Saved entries
Segment Open

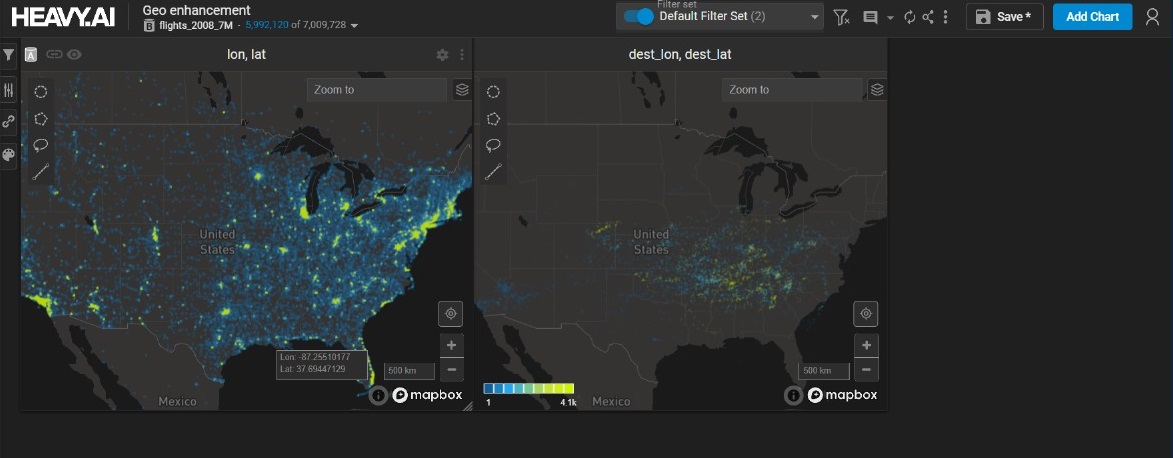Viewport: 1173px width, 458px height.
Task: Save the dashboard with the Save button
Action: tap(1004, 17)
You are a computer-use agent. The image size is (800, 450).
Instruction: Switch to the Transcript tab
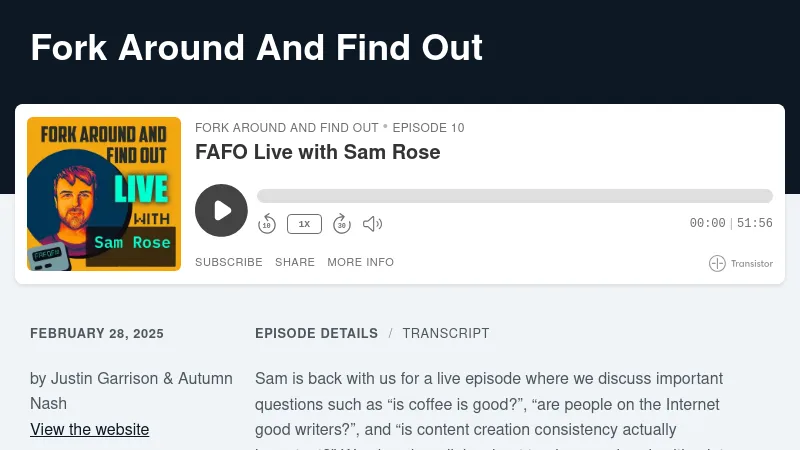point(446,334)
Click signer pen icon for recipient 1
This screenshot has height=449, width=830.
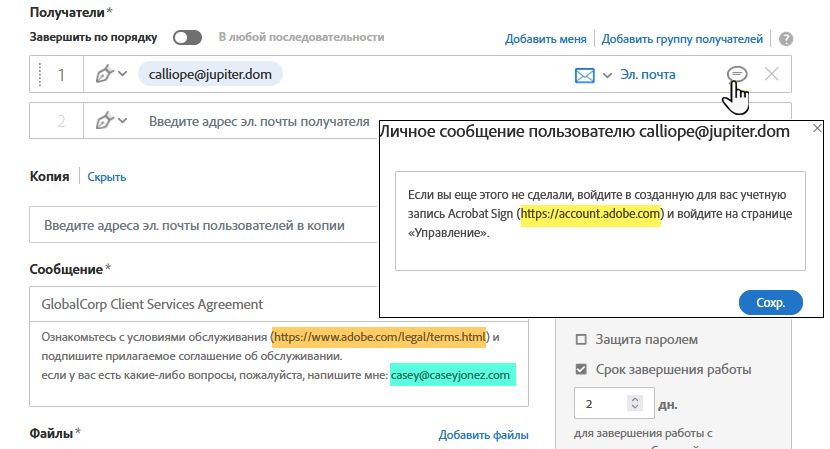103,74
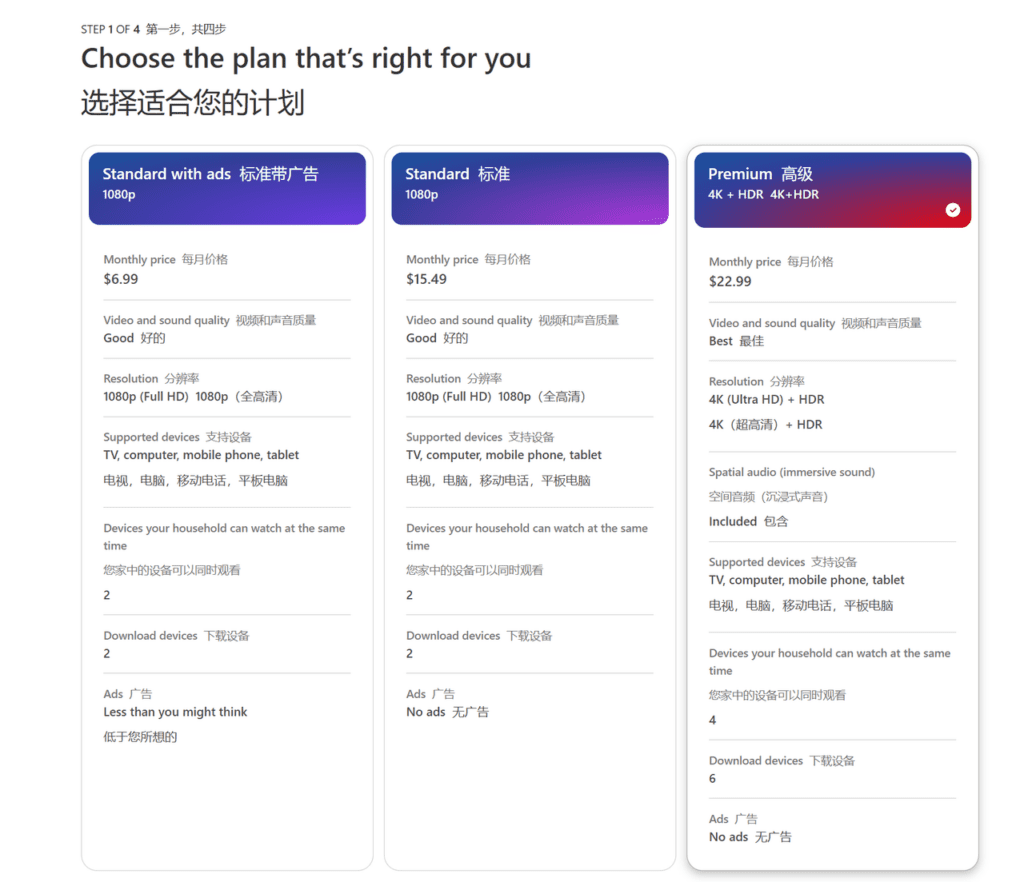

Segment Closed

EXERCISE OBJECTIVE: All lines from the one with "You are a computer-use" through the end of the records above must be reproduced exactly, both ends included, and the pictures must be left out.

EXPECTED ANSWER:
You are a computer-use agent. The image size is (800, 450).
Instruction: Switch to the Transcript tab
point(446,334)
Click signer pen icon for recipient 1
This screenshot has height=449, width=830.
103,74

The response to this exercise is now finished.